*TEXT SECTION*:
__________

# Build a chandelier lift using an electric winch?



## electro123 (Sep 3, 2012)

Hello,

I'm installing 50lb chandelier in a 18ft entry. The junction box in attic will need to be replaced to support the heavier light fixture.

My idea is to remove the old junction box in the attic and connect an electric winch to a joist in the attic. Then, lower the winch cable thru the hole in the ceiling and down to the floor in foyer. Then connect a junction box to the winch cable, connect chandelier to junction box, and then (using winch) lift the chandelier up into the hole in the ceiling.

My question is how can I safety connect the new junction box to the winch cable? And, once I've lifted the chandelier into place, how do I secure the new junction box to the attic joists? Or, does the winch become a permanent fixture in the attic to raise/lower the chandelier when it comes time to replace bulbs etc.?

__________

*SHORT EXERCISE A*: List, in order, each step of the plan the chandelier-lift forum post describes in its paragraph beginning "My idea is".
*SHORT EXERCISE B*: Copy the chandelier-lift forum post word for word from "# Build a chandelier" to "in the ceiling.".

*COLLECTED MATERIAL*:
__________

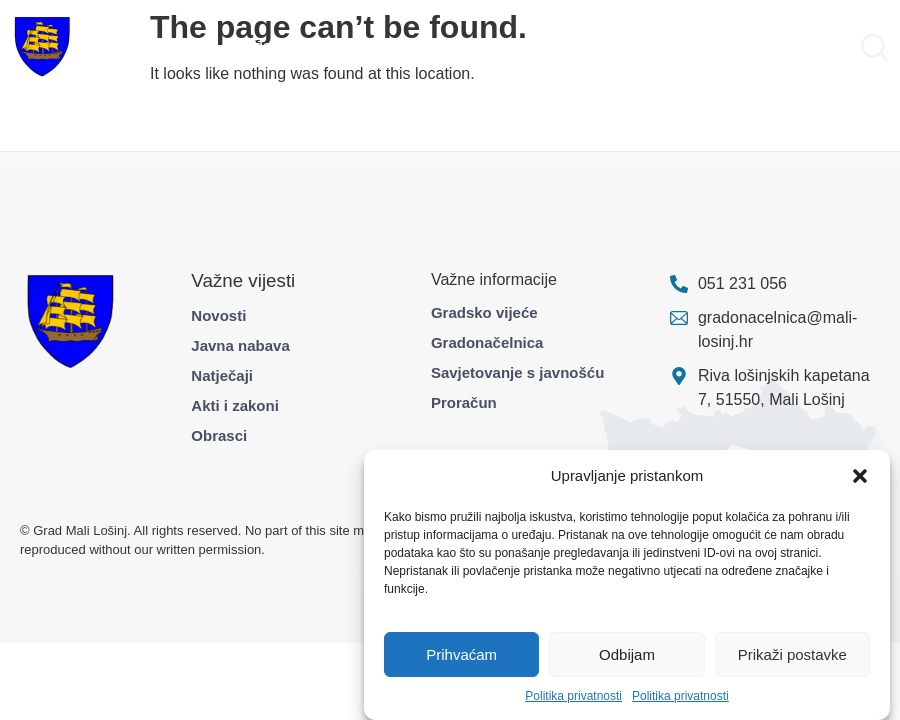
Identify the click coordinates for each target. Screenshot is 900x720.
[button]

__________

*REPLY A*:
1. Remove the old junction box in the attic.
2. Connect an electric winch to a joist in the attic.
3. Lower the winch cable through the hole in the ceiling and down to the floor in the foyer.
4. Connect a junction box to the winch cable.
5. Connect the chandelier to the junction box.
6. Use the winch to lift the chandelier up into the hole in the ceiling.

*REPLY B*:
# Build a chandelier lift using an electric winch?



## electro123 (Sep 3, 2012)

Hello,

I'm installing 50lb chandelier in a 18ft entry. The junction box in attic will need to be replaced to support the heavier light fixture.

My idea is to remove the old junction box in the attic and connect an electric winch to a joist in the attic. Then, lower the winch cable thru the hole in the ceiling and down to the floor in foyer. Then connect a junction box to the winch cable, connect chandelier to junction box, and then (using winch) lift the chandelier up into the hole in the ceiling.